Though the wreckage wrought by Hurricane Sandy last fall happened a thousand miles away, two St. Mary of the Hill Parish, Hubertus, teens knew they wanted to help.
The fruits of their labor: Collections that totaled $500, nine boxes of new and used books and another nine boxes of supplies for two kindergarten classes at Guardian Angel School in Manhattan that were delivered by Amtrack in early March.
“I think we succeeded. We got so much stuff,” said Angealic Kaye, one half of the duo who organized the collection. “It makes me feel great that I know they are getting help.”
Kaye and her partner in giving, Nicole Conforti, are confirmation classmates at St. Mary of the Hill and juniors at Hartford Union High School. They will be confirmed Sunday, June 2 at St. Kilian Parish, Hartford.
“I learned how fortunate I am,” Conforti told your Catholic Herald in an interview earlier this year. “It just means so much to me that we’re collecting all this for them, and I hope it means 100 times more to them.”
“I learned that it feels great to help others out. It feels good to be able to share my faith with others and live Jesus’s words and live out my faith,” Kaye said.
While their faith led them to organize the supply drive that concluded in mid-January, both noted they reached out for donations from the community beyond their parish and were pleased with the response.
“People who are donating – they’re not just Catholic people. We are all coming in as one to help people who really need it,” Conforti said.

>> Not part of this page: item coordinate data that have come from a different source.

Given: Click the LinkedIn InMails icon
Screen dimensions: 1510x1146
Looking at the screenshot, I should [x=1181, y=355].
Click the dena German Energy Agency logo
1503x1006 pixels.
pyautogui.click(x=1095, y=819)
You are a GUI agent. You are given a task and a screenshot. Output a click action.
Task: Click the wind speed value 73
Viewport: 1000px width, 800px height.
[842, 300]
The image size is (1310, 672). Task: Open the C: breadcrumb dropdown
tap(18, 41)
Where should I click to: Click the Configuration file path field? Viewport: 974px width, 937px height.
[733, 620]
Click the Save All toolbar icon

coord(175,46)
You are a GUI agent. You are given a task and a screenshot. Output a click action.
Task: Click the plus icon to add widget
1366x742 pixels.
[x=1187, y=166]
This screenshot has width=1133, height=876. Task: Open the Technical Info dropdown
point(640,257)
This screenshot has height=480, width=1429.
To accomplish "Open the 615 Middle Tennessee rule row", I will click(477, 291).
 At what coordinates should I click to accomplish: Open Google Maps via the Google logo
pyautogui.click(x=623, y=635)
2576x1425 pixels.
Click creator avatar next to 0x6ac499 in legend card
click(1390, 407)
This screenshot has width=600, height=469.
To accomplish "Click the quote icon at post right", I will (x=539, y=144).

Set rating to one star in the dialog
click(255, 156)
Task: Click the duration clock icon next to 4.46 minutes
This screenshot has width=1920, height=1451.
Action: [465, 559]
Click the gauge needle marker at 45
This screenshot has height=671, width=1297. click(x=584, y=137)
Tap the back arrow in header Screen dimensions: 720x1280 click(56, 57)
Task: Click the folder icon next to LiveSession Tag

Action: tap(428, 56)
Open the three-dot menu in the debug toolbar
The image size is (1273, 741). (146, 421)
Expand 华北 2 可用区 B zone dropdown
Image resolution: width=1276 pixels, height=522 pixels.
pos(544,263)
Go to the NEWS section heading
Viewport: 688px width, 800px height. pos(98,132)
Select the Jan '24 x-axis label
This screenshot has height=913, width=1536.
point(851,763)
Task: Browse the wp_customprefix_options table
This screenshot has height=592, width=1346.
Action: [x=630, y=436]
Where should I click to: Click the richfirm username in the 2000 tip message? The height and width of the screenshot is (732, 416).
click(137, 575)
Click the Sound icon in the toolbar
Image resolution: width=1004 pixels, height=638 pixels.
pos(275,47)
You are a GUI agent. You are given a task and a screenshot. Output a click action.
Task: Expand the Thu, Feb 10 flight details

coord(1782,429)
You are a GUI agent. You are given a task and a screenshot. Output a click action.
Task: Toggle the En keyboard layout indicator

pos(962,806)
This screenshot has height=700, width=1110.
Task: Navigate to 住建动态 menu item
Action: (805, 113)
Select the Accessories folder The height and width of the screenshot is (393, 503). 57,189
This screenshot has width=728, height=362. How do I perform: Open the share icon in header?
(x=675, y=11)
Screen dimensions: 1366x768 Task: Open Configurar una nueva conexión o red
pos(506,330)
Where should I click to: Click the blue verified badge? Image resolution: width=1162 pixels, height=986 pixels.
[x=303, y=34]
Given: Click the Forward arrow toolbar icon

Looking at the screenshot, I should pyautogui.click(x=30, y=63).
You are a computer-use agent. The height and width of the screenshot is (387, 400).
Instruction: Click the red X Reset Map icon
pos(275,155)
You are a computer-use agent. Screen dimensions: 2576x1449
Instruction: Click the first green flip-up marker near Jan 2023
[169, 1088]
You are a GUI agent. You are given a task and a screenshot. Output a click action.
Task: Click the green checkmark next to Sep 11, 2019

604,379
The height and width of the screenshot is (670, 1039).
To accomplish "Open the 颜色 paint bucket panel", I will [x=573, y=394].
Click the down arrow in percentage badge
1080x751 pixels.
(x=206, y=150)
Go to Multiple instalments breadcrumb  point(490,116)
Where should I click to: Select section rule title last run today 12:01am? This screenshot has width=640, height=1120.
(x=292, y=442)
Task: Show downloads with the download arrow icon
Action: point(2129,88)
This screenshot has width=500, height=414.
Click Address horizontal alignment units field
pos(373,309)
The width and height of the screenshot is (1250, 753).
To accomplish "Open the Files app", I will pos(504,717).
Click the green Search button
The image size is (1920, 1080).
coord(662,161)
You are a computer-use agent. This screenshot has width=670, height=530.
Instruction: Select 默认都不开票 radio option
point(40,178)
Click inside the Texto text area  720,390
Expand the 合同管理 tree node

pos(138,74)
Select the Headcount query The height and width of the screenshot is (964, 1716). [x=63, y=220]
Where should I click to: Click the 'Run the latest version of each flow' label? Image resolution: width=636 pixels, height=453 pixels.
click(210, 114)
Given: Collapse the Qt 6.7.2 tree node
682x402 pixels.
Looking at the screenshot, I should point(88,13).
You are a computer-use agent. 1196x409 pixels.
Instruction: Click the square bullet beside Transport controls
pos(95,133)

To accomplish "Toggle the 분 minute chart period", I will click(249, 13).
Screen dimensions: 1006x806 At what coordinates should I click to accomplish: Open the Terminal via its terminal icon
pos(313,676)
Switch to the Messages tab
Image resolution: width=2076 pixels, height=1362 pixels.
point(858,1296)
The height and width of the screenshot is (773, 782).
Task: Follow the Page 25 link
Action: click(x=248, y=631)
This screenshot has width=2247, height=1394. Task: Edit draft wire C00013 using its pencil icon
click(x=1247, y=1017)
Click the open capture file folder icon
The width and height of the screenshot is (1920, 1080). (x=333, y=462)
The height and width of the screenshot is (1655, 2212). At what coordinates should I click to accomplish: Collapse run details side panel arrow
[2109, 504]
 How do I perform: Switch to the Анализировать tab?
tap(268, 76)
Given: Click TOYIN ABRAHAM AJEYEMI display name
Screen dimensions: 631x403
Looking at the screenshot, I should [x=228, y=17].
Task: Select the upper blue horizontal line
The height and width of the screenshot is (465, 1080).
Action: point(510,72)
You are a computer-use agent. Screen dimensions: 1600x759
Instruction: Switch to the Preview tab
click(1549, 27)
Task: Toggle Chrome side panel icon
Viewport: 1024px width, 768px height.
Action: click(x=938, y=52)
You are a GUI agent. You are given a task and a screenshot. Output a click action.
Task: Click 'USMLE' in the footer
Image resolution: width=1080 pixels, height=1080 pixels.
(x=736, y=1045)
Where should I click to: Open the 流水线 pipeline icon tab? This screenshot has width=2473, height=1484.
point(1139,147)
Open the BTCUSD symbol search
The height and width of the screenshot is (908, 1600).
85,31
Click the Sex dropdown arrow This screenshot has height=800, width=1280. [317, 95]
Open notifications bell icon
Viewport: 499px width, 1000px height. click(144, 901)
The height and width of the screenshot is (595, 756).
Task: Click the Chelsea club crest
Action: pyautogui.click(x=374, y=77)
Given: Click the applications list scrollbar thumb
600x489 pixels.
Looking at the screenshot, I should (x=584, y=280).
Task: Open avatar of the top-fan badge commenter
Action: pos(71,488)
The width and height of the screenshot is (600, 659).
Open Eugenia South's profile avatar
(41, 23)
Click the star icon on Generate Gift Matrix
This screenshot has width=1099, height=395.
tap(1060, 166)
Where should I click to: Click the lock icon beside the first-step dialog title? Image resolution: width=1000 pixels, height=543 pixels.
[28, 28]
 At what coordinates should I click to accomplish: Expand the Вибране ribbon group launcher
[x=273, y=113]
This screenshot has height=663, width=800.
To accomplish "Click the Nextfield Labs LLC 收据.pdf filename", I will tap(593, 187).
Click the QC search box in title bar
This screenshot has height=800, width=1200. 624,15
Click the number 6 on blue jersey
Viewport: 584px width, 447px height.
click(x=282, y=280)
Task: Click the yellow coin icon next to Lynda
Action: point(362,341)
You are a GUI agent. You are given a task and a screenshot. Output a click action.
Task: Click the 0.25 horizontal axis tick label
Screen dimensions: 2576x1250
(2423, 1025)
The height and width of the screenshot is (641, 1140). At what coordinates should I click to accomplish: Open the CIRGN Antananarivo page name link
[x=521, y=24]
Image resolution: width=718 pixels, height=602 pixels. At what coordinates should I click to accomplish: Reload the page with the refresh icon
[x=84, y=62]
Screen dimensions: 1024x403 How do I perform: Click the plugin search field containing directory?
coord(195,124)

Kaye was in her sociology class at Hartford Union High School when she first heard about Hurricane Sandy during the daily current events time.
When she saw the television news later, the devastation astonished her.
“I couldn’t even imagine if it happened to our town – I don’t know how we would pull through it,” said Kaye, the daughter of Lori and Rocky Kaye, Hartford.
Kaye, 17, and the other eight students of this year’s confirmation class at St. Mary of the Hill Parish were deciding what to do for the required 20-hour confirmation service project.
Conforti found out she and Kaye were thinking the same thing: Do something to help people who lost things in the hurricane.
Conforti, 16, heard about the hurricane from her parents, Sue and Dave Conforti of Erin.
“I don’t even know what I was supposed to think – it was so horrible,” she said.
Kaye volunteers as a religious education teacher for the kindergarten level at St. Mary of the Hills, so she knew the teacher for that age group used a lot of hands-on supplies.
“That kind of made me want to help other kindergarteners that were affected by it.” Kaye said.
Tammy Streitmatter, director of religious education at the 500-member parish located at the foot of Holy Hill, learned the 4-year-old and 5-year-old kindergarten rooms at one Manhattan school had been flooded with 14 feet of water.
In fact, the basement of the 101-year-old Guardian Angel School in the Chesea area of Manhattan had been flooded, including the cafeteria that also serves as an auditorium and gym space. The school kitchen, boiler room and storage rooms containing the main hubs for electrical, phone and Internet systems also suffered damage.
Through a lot of hard work, the school reopened on the Monday following the hurricane, but repairs and donations are ongoing, said Christie Perez, assistant principal of Guardian Angel.
“The outreach has been remarkable; it’s been amazing,” she said.
As required by the confirmation program, Conforti and Kaye asked for donations at various Masses. But they also established contacts at area schools and put up fliers explaining their project and soliciting donations of markers, glue, poster board, new and used books, crayons, scissors and teaching supplies such as hands-on activities, posters and classroom decorations.
“They (asked) the community, too, to help. It’s very neat to see how their minds are working. They’ve really thought outside the box on this,” Streitmatter said.
Kaye and Conforti established a contact at each school and had a box set up at St. Vincent de Paul for donations. The girls even called various companies to find out if they had any leftover school supplies from last fall that they would consider donating.
The parish human concerns committee supported their effort with a $200 donation.
The girls considered delivering the supplies themselves, but found it would be hard to get away during the school year. They then tried to hitch a ride for their supplies by contacting companies that might be sending trucks to Manhattan for usual deliveries.
Supplies not needed by Guardian Angel will be given to other schools hit by the hurricane.
“I think it’s an example of two girls practicing their faith in everyday life and making a difference. I think we live somewhat sheltered lives. It makes them kind of go out of their box, out of their comfort zone, ” said Lori Kaye, who also teaches religious education at their parish.
“I think it’s a bigger project, but between the two of them, they’ve handled it,” Sue Conforti said. “I think I just noticed that people are very giving and would like to help.”